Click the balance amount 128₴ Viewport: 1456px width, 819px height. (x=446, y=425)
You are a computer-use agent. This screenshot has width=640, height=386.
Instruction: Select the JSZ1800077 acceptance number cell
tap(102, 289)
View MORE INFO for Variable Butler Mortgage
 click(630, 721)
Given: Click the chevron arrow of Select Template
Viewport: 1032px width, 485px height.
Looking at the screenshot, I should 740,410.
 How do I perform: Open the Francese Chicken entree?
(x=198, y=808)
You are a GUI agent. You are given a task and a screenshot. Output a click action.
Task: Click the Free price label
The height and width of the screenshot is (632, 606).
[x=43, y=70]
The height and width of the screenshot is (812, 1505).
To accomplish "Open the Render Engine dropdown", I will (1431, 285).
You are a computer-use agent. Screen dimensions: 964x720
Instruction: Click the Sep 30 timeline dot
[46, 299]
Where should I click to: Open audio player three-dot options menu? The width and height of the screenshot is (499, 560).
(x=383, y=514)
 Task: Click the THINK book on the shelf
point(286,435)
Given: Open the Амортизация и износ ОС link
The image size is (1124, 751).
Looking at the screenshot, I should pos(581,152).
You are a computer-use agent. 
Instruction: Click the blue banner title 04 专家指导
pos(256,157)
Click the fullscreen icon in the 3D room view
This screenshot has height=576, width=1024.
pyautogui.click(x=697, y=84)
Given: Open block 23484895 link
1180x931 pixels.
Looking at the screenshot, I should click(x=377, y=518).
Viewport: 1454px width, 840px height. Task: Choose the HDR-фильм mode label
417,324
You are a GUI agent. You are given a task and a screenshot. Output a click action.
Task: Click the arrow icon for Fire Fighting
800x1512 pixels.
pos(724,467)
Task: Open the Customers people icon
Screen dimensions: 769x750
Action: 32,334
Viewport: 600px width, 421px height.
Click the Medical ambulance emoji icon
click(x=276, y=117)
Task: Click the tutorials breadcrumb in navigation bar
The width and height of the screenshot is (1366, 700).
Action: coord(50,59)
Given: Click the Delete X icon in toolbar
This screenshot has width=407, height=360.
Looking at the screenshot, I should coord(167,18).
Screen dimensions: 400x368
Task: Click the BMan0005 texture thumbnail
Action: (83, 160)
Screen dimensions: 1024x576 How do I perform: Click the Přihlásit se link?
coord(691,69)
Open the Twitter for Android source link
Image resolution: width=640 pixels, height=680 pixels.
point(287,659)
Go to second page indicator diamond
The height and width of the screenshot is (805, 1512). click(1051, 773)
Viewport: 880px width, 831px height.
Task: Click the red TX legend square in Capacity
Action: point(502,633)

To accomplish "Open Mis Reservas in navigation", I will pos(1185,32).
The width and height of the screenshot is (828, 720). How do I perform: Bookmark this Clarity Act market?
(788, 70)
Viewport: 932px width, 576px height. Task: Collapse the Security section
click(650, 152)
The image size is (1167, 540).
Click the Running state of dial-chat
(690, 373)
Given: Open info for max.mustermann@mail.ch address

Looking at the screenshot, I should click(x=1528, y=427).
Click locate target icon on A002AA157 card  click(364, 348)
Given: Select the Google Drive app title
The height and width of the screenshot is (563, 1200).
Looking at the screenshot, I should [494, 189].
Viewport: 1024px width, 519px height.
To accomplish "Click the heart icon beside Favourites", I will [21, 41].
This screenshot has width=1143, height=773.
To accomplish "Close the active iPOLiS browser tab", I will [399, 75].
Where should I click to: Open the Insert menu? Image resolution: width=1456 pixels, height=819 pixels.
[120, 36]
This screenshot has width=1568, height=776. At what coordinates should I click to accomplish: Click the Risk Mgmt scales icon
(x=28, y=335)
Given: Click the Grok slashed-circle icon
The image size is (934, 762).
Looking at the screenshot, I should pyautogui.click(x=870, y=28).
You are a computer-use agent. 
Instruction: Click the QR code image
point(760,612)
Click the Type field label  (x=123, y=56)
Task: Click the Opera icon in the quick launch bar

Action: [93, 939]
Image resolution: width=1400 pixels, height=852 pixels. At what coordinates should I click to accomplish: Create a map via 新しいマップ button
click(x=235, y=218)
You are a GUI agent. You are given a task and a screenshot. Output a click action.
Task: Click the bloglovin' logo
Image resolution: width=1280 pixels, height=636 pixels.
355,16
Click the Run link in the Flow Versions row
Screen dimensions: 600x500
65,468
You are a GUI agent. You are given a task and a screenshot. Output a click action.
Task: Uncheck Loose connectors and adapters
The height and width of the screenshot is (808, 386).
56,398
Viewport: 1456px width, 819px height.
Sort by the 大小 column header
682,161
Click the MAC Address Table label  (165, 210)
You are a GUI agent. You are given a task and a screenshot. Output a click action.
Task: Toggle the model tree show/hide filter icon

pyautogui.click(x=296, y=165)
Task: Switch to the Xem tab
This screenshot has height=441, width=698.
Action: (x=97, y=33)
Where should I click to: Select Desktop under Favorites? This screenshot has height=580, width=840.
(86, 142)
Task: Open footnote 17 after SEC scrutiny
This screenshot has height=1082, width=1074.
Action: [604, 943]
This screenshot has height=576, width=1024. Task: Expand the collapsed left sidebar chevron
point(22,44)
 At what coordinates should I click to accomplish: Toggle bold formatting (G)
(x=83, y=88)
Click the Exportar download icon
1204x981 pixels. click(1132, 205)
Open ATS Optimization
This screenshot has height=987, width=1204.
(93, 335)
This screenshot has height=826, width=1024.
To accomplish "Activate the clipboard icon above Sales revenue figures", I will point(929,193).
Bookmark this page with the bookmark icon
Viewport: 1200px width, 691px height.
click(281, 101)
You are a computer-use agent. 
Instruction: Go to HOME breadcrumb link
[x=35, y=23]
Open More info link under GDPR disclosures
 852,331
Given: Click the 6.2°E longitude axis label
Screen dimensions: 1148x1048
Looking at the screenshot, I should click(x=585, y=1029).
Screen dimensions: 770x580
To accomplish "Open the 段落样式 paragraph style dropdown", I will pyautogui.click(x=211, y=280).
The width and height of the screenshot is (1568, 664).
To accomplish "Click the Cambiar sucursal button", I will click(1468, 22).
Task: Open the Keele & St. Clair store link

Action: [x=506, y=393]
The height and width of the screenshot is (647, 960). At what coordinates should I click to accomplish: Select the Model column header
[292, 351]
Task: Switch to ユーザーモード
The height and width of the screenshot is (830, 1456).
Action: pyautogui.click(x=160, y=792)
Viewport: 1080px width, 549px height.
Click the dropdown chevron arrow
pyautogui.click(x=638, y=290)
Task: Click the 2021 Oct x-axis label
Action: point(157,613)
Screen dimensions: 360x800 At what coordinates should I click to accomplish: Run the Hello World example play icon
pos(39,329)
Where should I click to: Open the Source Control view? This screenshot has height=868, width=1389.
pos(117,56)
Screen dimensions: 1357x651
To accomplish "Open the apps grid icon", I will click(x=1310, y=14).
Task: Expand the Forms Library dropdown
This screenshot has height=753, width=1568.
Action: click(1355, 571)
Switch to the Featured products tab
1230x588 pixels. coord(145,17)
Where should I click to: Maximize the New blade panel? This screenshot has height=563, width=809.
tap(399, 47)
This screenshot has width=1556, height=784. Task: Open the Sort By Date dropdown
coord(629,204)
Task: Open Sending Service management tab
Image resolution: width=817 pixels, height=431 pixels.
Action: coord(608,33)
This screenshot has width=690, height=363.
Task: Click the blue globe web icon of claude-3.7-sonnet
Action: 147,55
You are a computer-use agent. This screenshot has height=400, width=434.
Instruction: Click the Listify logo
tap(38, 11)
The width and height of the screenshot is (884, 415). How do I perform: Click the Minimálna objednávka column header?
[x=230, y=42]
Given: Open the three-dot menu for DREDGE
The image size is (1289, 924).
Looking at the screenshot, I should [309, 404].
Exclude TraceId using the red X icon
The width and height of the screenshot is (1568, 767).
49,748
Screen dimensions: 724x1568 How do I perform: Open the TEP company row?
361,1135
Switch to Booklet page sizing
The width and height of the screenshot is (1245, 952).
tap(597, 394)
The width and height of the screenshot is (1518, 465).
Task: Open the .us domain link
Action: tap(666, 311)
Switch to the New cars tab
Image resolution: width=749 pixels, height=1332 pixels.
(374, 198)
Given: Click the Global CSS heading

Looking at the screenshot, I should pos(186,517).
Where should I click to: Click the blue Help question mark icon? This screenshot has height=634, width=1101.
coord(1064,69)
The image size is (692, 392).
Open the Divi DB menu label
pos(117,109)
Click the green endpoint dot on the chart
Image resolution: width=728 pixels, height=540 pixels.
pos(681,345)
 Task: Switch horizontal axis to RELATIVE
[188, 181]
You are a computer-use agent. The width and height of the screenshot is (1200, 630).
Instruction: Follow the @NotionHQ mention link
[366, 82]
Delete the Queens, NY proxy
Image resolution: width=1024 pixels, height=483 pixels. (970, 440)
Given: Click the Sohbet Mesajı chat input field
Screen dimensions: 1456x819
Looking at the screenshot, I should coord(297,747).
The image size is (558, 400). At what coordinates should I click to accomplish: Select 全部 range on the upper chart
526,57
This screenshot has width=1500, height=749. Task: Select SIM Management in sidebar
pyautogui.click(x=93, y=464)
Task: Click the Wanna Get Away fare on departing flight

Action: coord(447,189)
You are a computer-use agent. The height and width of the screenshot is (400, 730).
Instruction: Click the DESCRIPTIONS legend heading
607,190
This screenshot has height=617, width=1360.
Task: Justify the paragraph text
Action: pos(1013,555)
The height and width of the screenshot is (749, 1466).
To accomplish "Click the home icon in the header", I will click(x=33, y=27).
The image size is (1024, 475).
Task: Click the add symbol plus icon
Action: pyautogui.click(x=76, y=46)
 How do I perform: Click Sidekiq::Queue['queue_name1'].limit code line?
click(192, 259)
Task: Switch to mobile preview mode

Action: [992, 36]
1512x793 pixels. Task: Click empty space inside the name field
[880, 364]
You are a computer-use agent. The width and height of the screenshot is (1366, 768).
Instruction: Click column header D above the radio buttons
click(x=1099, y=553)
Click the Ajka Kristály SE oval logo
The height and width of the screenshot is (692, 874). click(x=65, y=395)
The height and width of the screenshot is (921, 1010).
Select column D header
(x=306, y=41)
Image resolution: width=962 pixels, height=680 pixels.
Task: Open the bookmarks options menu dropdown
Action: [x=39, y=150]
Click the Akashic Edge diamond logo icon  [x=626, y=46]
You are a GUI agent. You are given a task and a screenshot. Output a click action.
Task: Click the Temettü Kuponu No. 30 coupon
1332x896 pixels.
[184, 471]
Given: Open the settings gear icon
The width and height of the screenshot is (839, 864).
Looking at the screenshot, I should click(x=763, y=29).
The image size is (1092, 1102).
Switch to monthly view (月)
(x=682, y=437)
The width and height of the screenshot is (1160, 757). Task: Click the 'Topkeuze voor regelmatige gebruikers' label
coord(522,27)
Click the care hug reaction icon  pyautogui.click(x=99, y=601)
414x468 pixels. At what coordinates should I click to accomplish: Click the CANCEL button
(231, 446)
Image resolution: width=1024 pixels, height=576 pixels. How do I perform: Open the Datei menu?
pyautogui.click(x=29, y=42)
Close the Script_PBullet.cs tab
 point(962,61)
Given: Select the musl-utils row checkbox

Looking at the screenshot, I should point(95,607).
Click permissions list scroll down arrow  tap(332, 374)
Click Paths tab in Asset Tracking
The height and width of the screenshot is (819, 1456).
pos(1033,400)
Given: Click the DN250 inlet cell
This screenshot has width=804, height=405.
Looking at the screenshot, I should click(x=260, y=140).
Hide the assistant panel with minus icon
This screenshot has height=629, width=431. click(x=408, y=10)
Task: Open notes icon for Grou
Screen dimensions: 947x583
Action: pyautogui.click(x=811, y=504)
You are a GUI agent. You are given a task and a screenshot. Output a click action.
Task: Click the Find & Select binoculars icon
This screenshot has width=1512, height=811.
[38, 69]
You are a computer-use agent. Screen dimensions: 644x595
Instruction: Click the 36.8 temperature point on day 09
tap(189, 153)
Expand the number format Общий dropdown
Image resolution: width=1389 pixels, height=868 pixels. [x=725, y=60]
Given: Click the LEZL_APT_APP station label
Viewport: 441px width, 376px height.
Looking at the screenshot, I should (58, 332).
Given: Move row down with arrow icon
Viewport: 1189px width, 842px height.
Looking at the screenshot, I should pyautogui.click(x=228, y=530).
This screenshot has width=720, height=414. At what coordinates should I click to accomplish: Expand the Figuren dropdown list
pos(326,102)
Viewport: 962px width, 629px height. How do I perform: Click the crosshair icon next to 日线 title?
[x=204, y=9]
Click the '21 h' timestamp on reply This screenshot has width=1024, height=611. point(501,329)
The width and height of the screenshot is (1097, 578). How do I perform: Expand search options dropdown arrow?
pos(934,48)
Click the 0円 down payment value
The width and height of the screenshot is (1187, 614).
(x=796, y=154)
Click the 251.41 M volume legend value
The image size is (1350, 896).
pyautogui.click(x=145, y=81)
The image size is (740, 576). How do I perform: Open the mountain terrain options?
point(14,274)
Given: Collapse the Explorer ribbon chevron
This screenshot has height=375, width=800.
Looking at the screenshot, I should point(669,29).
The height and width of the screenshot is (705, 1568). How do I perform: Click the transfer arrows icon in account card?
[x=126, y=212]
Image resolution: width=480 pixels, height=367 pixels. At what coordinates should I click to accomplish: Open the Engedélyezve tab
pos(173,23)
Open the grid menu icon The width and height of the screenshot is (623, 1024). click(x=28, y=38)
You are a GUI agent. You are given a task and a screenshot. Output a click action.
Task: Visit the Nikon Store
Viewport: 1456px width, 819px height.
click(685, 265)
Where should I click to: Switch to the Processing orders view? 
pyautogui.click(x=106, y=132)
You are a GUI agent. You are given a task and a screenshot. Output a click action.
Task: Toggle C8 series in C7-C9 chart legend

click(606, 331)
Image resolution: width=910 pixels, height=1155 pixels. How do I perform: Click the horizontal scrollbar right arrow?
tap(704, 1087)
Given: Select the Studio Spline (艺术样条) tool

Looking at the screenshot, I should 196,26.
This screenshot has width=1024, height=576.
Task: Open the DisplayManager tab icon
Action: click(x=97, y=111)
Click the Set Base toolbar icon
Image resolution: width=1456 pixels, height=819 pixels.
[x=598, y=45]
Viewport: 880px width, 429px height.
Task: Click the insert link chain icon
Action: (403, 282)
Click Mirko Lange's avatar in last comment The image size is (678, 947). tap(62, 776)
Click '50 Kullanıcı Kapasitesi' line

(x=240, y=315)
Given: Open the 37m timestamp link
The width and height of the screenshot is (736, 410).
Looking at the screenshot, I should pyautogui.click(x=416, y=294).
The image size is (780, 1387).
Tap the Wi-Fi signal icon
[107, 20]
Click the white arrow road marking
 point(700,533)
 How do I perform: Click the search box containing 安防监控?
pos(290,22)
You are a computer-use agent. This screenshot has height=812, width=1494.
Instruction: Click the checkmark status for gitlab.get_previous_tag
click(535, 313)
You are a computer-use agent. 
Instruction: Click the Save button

TASK PROMPT
Starting with the line that contains "Click the white arrow road marking" and going on through the last of the lines, write out each line again with every coordinate value in the answers increased by 37.

ANSWER TO THIS TASK
Click the white arrow road marking
 point(737,570)
 How do I perform: Click the search box containing 安防监控?
pos(327,59)
You are a computer-use agent. This screenshot has height=812, width=1494.
Instruction: Click the checkmark status for gitlab.get_previous_tag
click(572, 350)
You are a computer-use agent. 
Instruction: Click the Save button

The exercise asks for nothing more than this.